The European Society of Anesthesiology and Intensive Care (ESAIC, Brussels, Belgium) has updated its guidelines for perioperative blood management that emphasize the significance of noninvasive, continuous hemoglobin (Hb) monitoring in helping clinicians manage perioperative bleeding. Referencing studies using technologies such as Masimo SpHb from Masimo (Irvine, CA, USA), the guidelines note that “the use of noninvasive Hb-monitoring methods may be a practical approach to monitor[ing] the Hb concentration continuously and without accumulating additional blood losses.”
The ESAIC which revisits its perioperative blood management guidelines once every five years has published its updated findings based on its systematic review of research published from 2015 to 2021. Noting that managing bleeding during surgery is complex and “involves multiple assessment tools and strategies to ensure optimal patient care,” the guidelines cover various modalities, disciplines, scenarios, and patient populations – including how noninvasive, continuous hemoglobin monitoring can significantly improve blood management.

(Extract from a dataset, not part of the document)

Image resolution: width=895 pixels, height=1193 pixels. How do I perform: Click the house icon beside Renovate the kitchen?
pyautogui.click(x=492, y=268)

The ESAIC’s updated guidelines point to a major drawback in using blood gas analyzers and invasive blood sampling to measure hemoglobin during surgery: “single measurements taken at different time points may not depict accurate values.” They also note that excess blood sampling can result in iatrogenic blood loss and hospital-acquired anemia. Noninvasive hemoglobin monitoring cannot replace invasive blood sampling, but provides a “practical approach to monitor[ing] the Hb concentration continuously and without accumulating additional blood losses.” The guidelines also note its importance “for trend analysis and to monitor changes in addition to laboratory-measured Hb concentrations during the intervals between invasive blood sampling and Hb measurements.” The guidelines continue, “Having access to continuous measurements of Hb concentrations offers timely detection of changes in Hb concentrations and adjustment, if necessary, in the clinical setting.” Additionally, the guidelines note that when severe bleeding and volume shifts are expected or occurring, “continuous noninvasive hemoglobin monitoring may be considered for trend analyses and for reducing blood sampling for invasive laboratory measurement of hemoglobin concentration, especially in children.”
The Masimo SpHb uses multiple wavelengths of light to continuously monitor changes in the hemoglobin trend between invasive blood samples in real-time. This advanced technology has proven beneficial in patient blood management programs, enhancing outcomes in both high- and low-blood loss surgeries such as decreasing the number of patients requiring allogeneic transfusions, reducing the total units of red blood cells transfused per patient, and decreasing the time to transfusion, reducing costs, and lowering patient mortality within 30 and 90 days after surgery by 33% and 29%, respectively when combined with a goal-directed fluid therapy algorithm using Masimo PVi.
“Noninvasive hemoglobin measurements now represent standard of care in many clinical scenarios,” said Professor Kai Zacharowski, past President of ESAIC and senior author of the guidelines. “With their inclusion in the latest perioperative bleeding guidelines, we hope that more anesthesiologists around the world incorporate this technology into their daily practice to help improve overall patient blood management.”
“With laboratory measurements, and even with bedside point-of-care hemoglobin testing, results are intermittent, sampling errors can occur, and performing these tests can be distracting during complex cases and while caring for critically ill patients,” added Dr. William C. Wilson, Chief Medical Officer, Masimo. “SpHb monitoring provides real-time visibility to hemoglobin levels throughout the continuum of care and has the advantages of trend analysis as well as reductions in workload and delay, enabling clinicians to adjust blood management and observe results simultaneously.”